Перхота встретил нас в холле…
Перхота встретил нас в холле. Он поздоровался с нами и задержал на Элоизе взгляд чуть дольше, чем позволяют приличия.
— Как мое вчерашнее предложение? — спросил он.
Голос его вибрировал тоже чуть сильнее, чем требовали обстоятельства. Господи, сколько можно проходить одно и то же? Повторение, говорят неумные люди, мать учения.
— Какое? — удивилась Элоиза.
Удивился и я. Тому, что она удивилась.
— Пойдем, я хочу с тобой посоветоваться. По освещению. Там, на левой стене, той, что на проспект… — Перхота взял ее под руку и повел в выставочный зал.
Что ж, вот они и на "ты". Кто там шел на вы? Надо сразу во всем идти на ты. Мне надо было готовить к ремонту помещение первого этажа.
Однажды я вернулся домой из командировки и не застал дома ни семьи, ни мебели, ни записки. Как будто не три недели отсутствовал, а тридцать лет и три года. Лишь лет через десять объявилась дочь. Объявилась и тут же выскочила замуж за благополучного немца. Как только я пытаюсь представить себе его, мне в нос бьет запах баварского пива. А жена как сквозь землю провалилась.
О чем я рассказал бы Элоизе? Я сам уже все забыл и ничего не хочу вспоминать. Начинать — так начинать сначала. Лишь бы только эти фотоужимки не погубили в зародыше то легкое, пока неуловимое, но очень светлое мое чувство к Элоизе. Что она чувствовала ко мне, я мог только догадываться, но ей, видимо, тоже досталось немало в жизни и хотелось чего-нибудь без повтора пройденного и без нового анализа грамматических ошибок судьбы.
О чем я сказал бы Элоизе? О том, что женился во второй раз, что был женат условно, поскольку в паспорте никто не отменил моих обязательств перед первой женой, искать которую не стал бы даже Интерпол. Скорее всего она тоже в Германии, пришла мне мысль, и я одобрил ее. Пусть живет там. Да и дочь с внуками под боком. Чего еще женщине надо?
Вторая жена от меня ушла к третьему мужу, а мне оставила ребенка от первого, которого воспитывает моя одинокая шестидесятилетняя, больная насквозь и вся светлая сестра. Сестренка, сколько же я не был у тебя? Пять, шесть лет? Как быстро летят годы, особенно когда они несут нас вниз.

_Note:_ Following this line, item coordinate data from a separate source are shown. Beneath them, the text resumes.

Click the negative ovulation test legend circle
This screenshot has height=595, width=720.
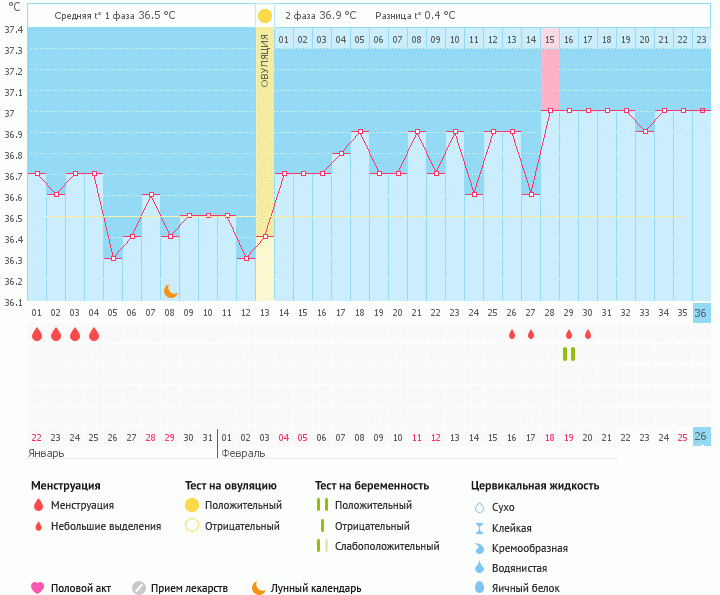(x=192, y=525)
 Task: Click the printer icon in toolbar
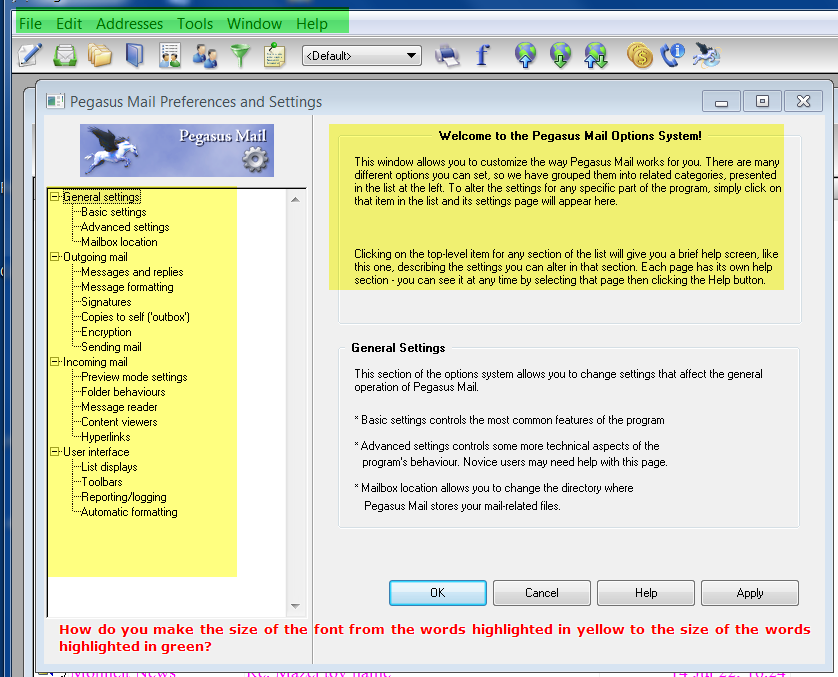447,56
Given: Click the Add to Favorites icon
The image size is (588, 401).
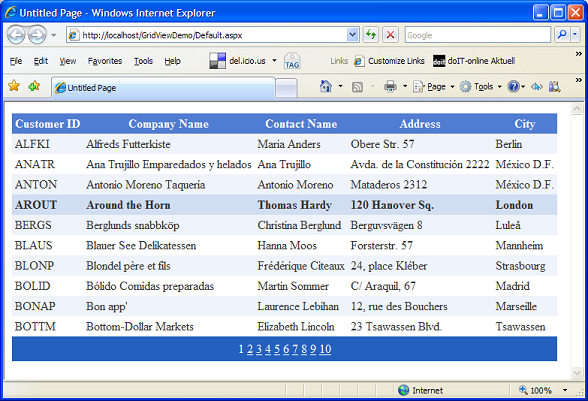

С работой у меня и вовсе вышел смех…
С работой у меня и вовсе вышел смех. Была работа, и я, как всякий счастливый человек, довольный своей работой, о ней не думал, а как началось всеобщее затемнение нравов и мозгов, бросил ее, кинулся сломя голову в новую и не сломал ее (голову) только потому, что продал все, что оставалось у меня от прежней жизни: дом, мебель, шмотки, книги… Расплатился со всеми, кто оказался умнее меня, и вышел на городские площади, на которых голуби — самые счастливые создания на свете и с которых без лишних хлопот удобнее всего отправляться на вечный покой.
Меня мучила ревность, и я поднялся в выставочный зал. Там было тихо, навешивали и наклеивали ярлычки к рамкам и планшетам, технички вытирали пыль, смотрители прохаживались на выходе из зала. Зал был пронизан светом, и в нем, просвечиваемые насквозь, стояли Элоиза и Перхота. Фотограф тем не менее казался черным пятном, он что-то рассказывал Элоизе, то и дело кивая на фотографию. Меня они, наверное, не заметили, так как я был против света. Я невольно залюбовался Элоизой. Свет пронизывал ее легкое платье, и ее фигура действительно могла украсить любую выставку. Я спустился вниз. Пыль и цемент были, видно, моим уделом. Что ж, заслужил, что заслужил.